[Items from a data source]
==================================================

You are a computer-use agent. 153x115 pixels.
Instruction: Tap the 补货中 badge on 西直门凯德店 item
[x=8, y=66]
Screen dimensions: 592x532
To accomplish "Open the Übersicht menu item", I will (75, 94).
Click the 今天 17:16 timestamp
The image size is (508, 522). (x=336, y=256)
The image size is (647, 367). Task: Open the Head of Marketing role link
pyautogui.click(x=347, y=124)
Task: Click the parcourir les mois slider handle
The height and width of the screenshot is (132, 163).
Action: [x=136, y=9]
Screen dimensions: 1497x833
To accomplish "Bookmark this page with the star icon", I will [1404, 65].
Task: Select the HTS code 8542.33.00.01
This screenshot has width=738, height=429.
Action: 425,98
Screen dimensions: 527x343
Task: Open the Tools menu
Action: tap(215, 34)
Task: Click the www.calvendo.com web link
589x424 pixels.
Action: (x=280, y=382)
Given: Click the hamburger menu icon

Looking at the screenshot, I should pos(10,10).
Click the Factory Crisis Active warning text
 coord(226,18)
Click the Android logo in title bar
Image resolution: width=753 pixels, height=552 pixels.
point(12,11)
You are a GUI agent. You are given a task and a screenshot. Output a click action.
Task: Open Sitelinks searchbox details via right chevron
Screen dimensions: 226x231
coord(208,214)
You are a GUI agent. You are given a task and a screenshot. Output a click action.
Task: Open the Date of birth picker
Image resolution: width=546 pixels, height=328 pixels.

==================================================

## Activity
In full and without change, transcribe the entries.

## Problem solution
You are a computer-use agent. 153x115 pixels.
Instruction: Tap the 补货中 badge on 西直门凯德店 item
[x=8, y=66]
Screen dimensions: 592x532
To accomplish "Open the Übersicht menu item", I will (75, 94).
Click the 今天 17:16 timestamp
The image size is (508, 522). (x=336, y=256)
The image size is (647, 367). Task: Open the Head of Marketing role link
pyautogui.click(x=347, y=124)
Task: Click the parcourir les mois slider handle
The height and width of the screenshot is (132, 163).
Action: [x=136, y=9]
Screen dimensions: 1497x833
To accomplish "Bookmark this page with the star icon", I will [1404, 65].
Task: Select the HTS code 8542.33.00.01
This screenshot has width=738, height=429.
Action: 425,98
Screen dimensions: 527x343
Task: Open the Tools menu
Action: tap(215, 34)
Task: Click the www.calvendo.com web link
589x424 pixels.
Action: (x=280, y=382)
Given: Click the hamburger menu icon

Looking at the screenshot, I should pos(10,10).
Click the Factory Crisis Active warning text
 coord(226,18)
Click the Android logo in title bar
Image resolution: width=753 pixels, height=552 pixels.
point(12,11)
You are a GUI agent. You are given a task and a screenshot. Output a click action.
Task: Open Sitelinks searchbox details via right chevron
Screen dimensions: 226x231
coord(208,214)
You are a GUI agent. You are given a task and a screenshot. Output a click action.
Task: Open the Date of birth picker
Image resolution: width=546 pixels, height=328 pixels.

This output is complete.